**Set problem 1**
Repeat the data collection entries below word for word, including every line in each one.

**Selected passage**
◇ ◇ ◇ ◇ ◇

What Is Marketing Mix And Why It Matters In Business

The marketing mix is a term to describe the multi-faceted approach to a complete and effective marketing plan. Traditionally, this plan included the four Ps of marketing: price, product, promotion, and place. But the exact makeup of a marketing mix has undergone various changes in response to new technologies and ways of thinking. Additions to the four Ps include physical evidence, people, process, and even politics.

Understanding marketing mix

While many understand marketing as “putting the right product in the right place, at the right price, at the right time”, few know how to implement this in practice.

Identifying the individual elements of a marketing mix and then creating robust plans for each allows a business to market accordingly. It also allows a business to market to its strengths while minimizing or eliminating its weaknesses. 

At the very least, a marketing mix should include the four Ps of marketing:


This can include a tangible good or an intangible service. Businesses must understand their product or service in the context of the problem that it aims to solve. If the product does not seem to address any problem, then the potential profitability of the product should be re-analyzed. The target audience, or those who will buy the product, must also be identified.

◇ ◇ ◇ ◇ ◇

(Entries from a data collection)
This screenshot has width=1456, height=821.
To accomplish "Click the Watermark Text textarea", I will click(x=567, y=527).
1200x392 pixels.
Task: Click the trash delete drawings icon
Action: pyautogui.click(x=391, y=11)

◇ ◇ ◇ ◇ ◇

**Set problem 2**
Reproduce the full text on the marketing mix above word for word, from its title through its final sentence.

**Result 1**
This screenshot has width=1456, height=821.
To accomplish "Click the Watermark Text textarea", I will click(x=567, y=527).
1200x392 pixels.
Task: Click the trash delete drawings icon
Action: pyautogui.click(x=391, y=11)

**Result 2**
What Is Marketing Mix And Why It Matters In Business

The marketing mix is a term to describe the multi-faceted approach to a complete and effective marketing plan. Traditionally, this plan included the four Ps of marketing: price, product, promotion, and place. But the exact makeup of a marketing mix has undergone various changes in response to new technologies and ways of thinking. Additions to the four Ps include physical evidence, people, process, and even politics.

Understanding marketing mix

While many understand marketing as “putting the right product in the right place, at the right price, at the right time”, few know how to implement this in practice.

Identifying the individual elements of a marketing mix and then creating robust plans for each allows a business to market accordingly. It also allows a business to market to its strengths while minimizing or eliminating its weaknesses. 

At the very least, a marketing mix should include the four Ps of marketing:


This can include a tangible good or an intangible service. Businesses must understand their product or service in the context of the problem that it aims to solve. If the product does not seem to address any problem, then the potential profitability of the product should be re-analyzed. The target audience, or those who will buy the product, must also be identified.